Did you know that for most of us, what we eat is not as big of a problem as how much we eat? If we could just cut down on the size of our portions, we would easily have the health and weight we want. I have all kinds of tricks up my sleeve for this.
Here are few –
Switch the dinner and salad plate – Put your salad on dinner plate, and put your dinner on a salad or dessert plate. This will actually portion your meal correctly without much effort. Eat the salad first as you normally would and you will already feel pretty full when you start dinner.
Get smaller plates – Or you could just change out all your plates for smaller ones. Dinner plates are huge and border on platters rather than plates. Get some small lovely plates that you enjoy and serve them full.

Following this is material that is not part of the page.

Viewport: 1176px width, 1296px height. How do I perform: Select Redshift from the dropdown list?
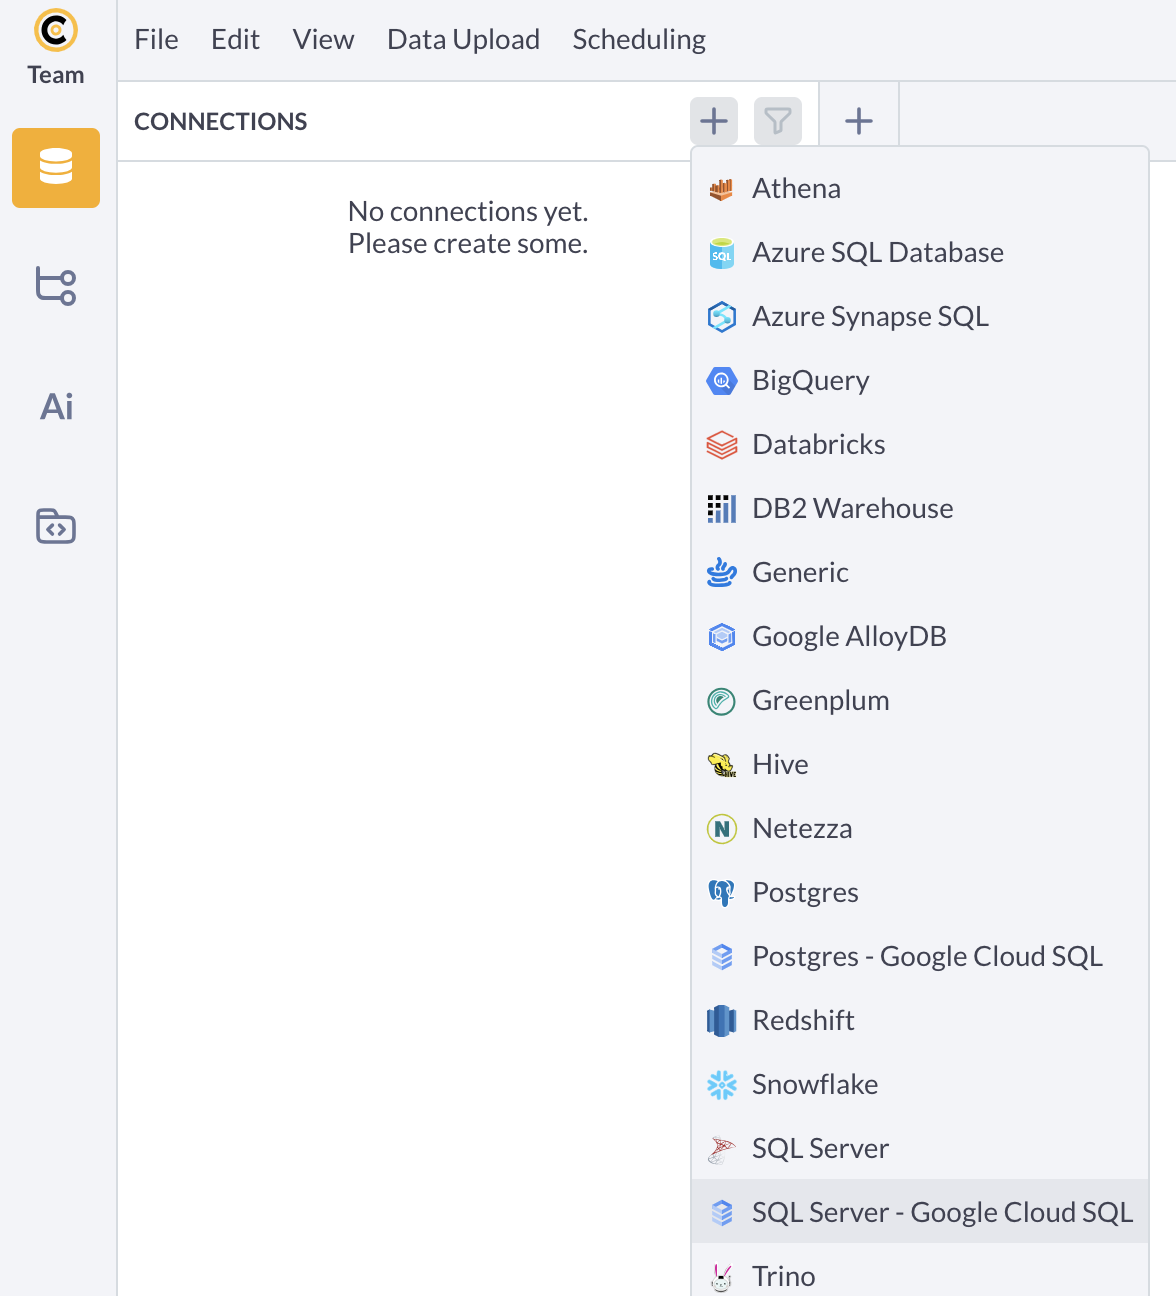coord(920,1020)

Get smaller drinking glasses for coffee, wine, etc – This is the same idea as above. If you have smaller glasses, you drink less. As long as you hold yourself to the one or two glass rule, that is
Cut your sandwiches into 4 instead of half – Sandwiches are so easy to gulp down without realizing how much food you have actually had. If you cut the sandwich into 4, you psychologically feel like you have eaten more and it becomes easier to consider saving 1 or 2 of the parts for later.
Eat your veggies first – Fill up on the food items that have the most vitamins, minerals and fiber and the least amount of calories. If you are full of vegetables, you will naturally eat less of the high calorie foods.

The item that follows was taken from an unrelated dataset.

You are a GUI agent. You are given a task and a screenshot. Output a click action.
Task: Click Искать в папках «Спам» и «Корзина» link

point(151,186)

Separate your carbs or fats from everything else – if you end up gorging on carbs or fat during your meals; take them out of the equation. Eat small helpings of them as snacks rather than a major part of your meals. Fill your meals with healthy proteins and vegetables.
Share your meal out with someone else – when you go out to eat, the portion sizes are at least double. But it is so easy to eat it all anyway and so hard to take some aside to take home. So just save yourself the headache and share your meal with someone else. You can order a salad or a soup first and then split the meal – even with all that food, you’ll still be fine on calories.
Use smaller utensils or use chopsticks – if you physically can’t get as much food into your mouth, then you will eat less. It takes a lot of commitment to overeat using small utensils and chopsticks. More than likely, you will stop before you eat too much.